▸ EXCERPTED TEXT
▬▬▬
The difference plots (see Figure B.1 in Appendix B) reveal differences between adults’ and children’s gaze patterns for object and passive questions, but not for subject questions. Children’s looks toward the correct picture increase later than adults’ for object and passive questions. The differences between children and adults lasted longer for object questions than for passive questions. This indicates that children needed more time than adults to revise the incorrect interpretation, and even more so in object questions than in passive questions.

To see whether different disambiguation cues lead to different gaze patterns for children and adults, we ran a second analysis. We visualized the gaze patterns for the object questions per type of cue for children and for adults (see Figure 6). For both children and adults, we clearly see a preference for the incorrect initial interpretation (more looks toward the competitor picture than toward the target picture) for the AgrCa and Agr conditions, but not for the Case condition.

Figure 6 Children’s (left plot) and adults’ (right plot) online gaze behavior for object questions. The plots show separate lines for looks toward the target picture (red lines) and competitor picture (blue lines) per type of cue: AgrCa (dotted lines), Agr (dashed lines), and Case (solid lines). The vertical lines indicate the onset of the verb, the onset of the second NP, and the offset of the sentence. The gray horizontal lines indicate a significant difference between the types of cues.

To analyze whether these observed differences between the cues are significant, we made a second GAMM model. Now we included solely the data of the object questions. The input was again TCDiff for timebins of 200 ms. All interactions between group (adults vs. children) and type of cue (Case vs. Agr vs. AgrCa) were combined into one predictor. Participant was used as a random effect factor. A summary of the model is given in Appendix C (Table C.1).

Again difference plots were made to see whether the observed differences were significant (see Figures C.1 and C.2 in Appendix C). For children, there were significant differences in looks between object questions disambiguated by Case and the other two conditions (AgrCa and Agr). This is shown by the increasing proportion of looks toward the target picture for Case, whereas for AgrCa and Agr children initially showed an increasing proportion of looks toward the competitor picture, followed by an increasing proportion of looks toward the target picture. The same pattern and differences were found for adults. We take this to be an indication that case, in contrast to agreement, is used early in processing of which-questions. For children, an additional difference was found between the AgrCa and Agr conditions: the proportions of looks toward the competitor picture for object questions in the AgrCa condition was lower and dropped earlier than for the Agr condition. Thus, children, but not adults, seem to benefit from the extra case cue on the second NP.
▬▬▬
▸ INPUT DATA
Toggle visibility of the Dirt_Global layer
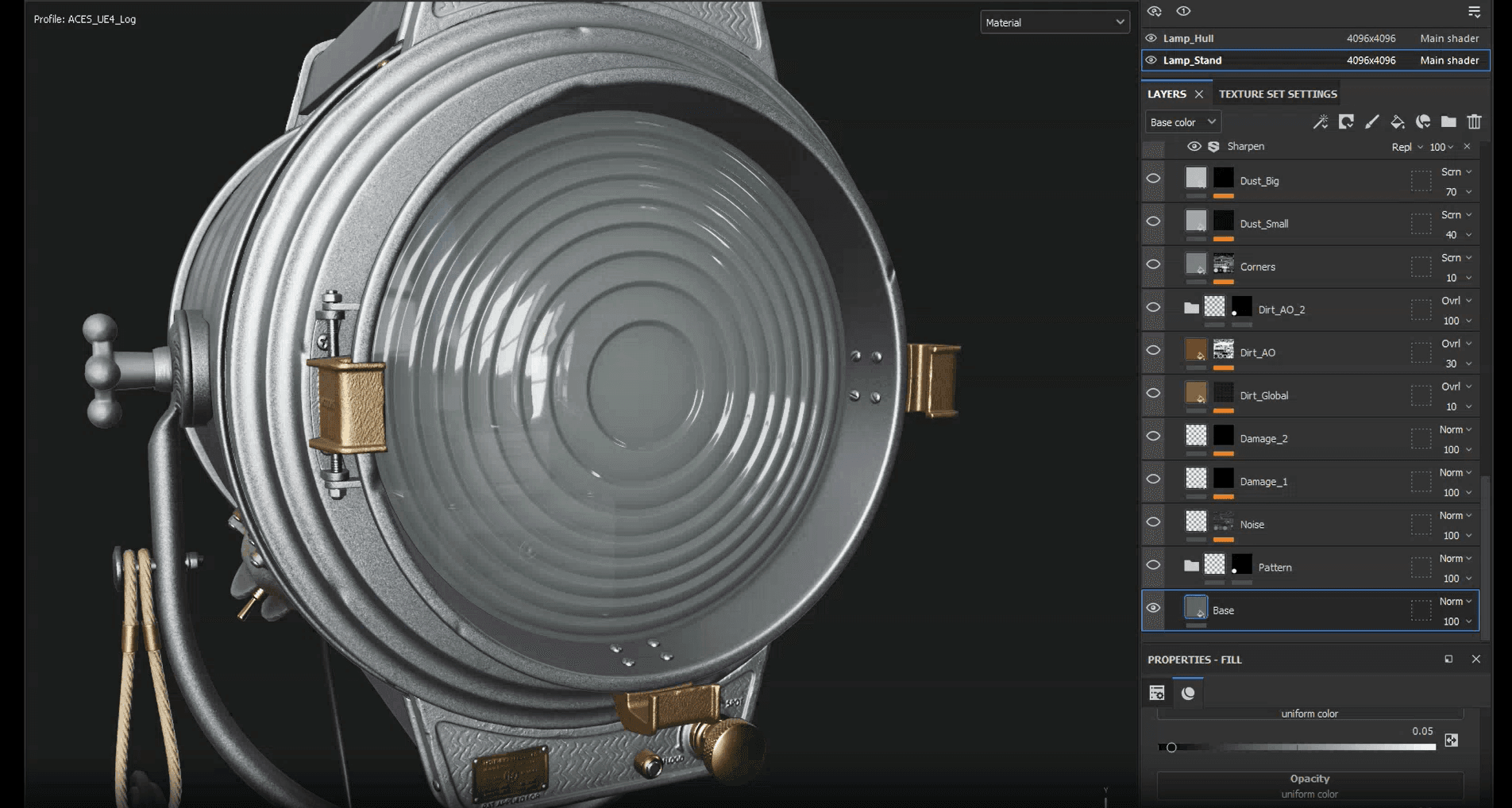Screen dimensions: 1512x808 (x=1153, y=394)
▬▬▬
Copy out the passage on children's and adults' gaze patterns for object questions word for word, from start to finish.

▸ YOUR SOLUTION
The difference plots (see Figure B.1 in Appendix B) reveal differences between adults’ and children’s gaze patterns for object and passive questions, but not for subject questions. Children’s looks toward the correct picture increase later than adults’ for object and passive questions. The differences between children and adults lasted longer for object questions than for passive questions. This indicates that children needed more time than adults to revise the incorrect interpretation, and even more so in object questions than in passive questions.

To see whether different disambiguation cues lead to different gaze patterns for children and adults, we ran a second analysis. We visualized the gaze patterns for the object questions per type of cue for children and for adults (see Figure 6). For both children and adults, we clearly see a preference for the incorrect initial interpretation (more looks toward the competitor picture than toward the target picture) for the AgrCa and Agr conditions, but not for the Case condition.

Figure 6 Children’s (left plot) and adults’ (right plot) online gaze behavior for object questions. The plots show separate lines for looks toward the target picture (red lines) and competitor picture (blue lines) per type of cue: AgrCa (dotted lines), Agr (dashed lines), and Case (solid lines). The vertical lines indicate the onset of the verb, the onset of the second NP, and the offset of the sentence. The gray horizontal lines indicate a significant difference between the types of cues.

To analyze whether these observed differences between the cues are significant, we made a second GAMM model. Now we included solely the data of the object questions. The input was again TCDiff for timebins of 200 ms. All interactions between group (adults vs. children) and type of cue (Case vs. Agr vs. AgrCa) were combined into one predictor. Participant was used as a random effect factor. A summary of the model is given in Appendix C (Table C.1).

Again difference plots were made to see whether the observed differences were significant (see Figures C.1 and C.2 in Appendix C). For children, there were significant differences in looks between object questions disambiguated by Case and the other two conditions (AgrCa and Agr). This is shown by the increasing proportion of looks toward the target picture for Case, whereas for AgrCa and Agr children initially showed an increasing proportion of looks toward the competitor picture, followed by an increasing proportion of looks toward the target picture. The same pattern and differences were found for adults. We take this to be an indication that case, in contrast to agreement, is used early in processing of which-questions. For children, an additional difference was found between the AgrCa and Agr conditions: the proportions of looks toward the competitor picture for object questions in the AgrCa condition was lower and dropped earlier than for the Agr condition. Thus, children, but not adults, seem to benefit from the extra case cue on the second NP.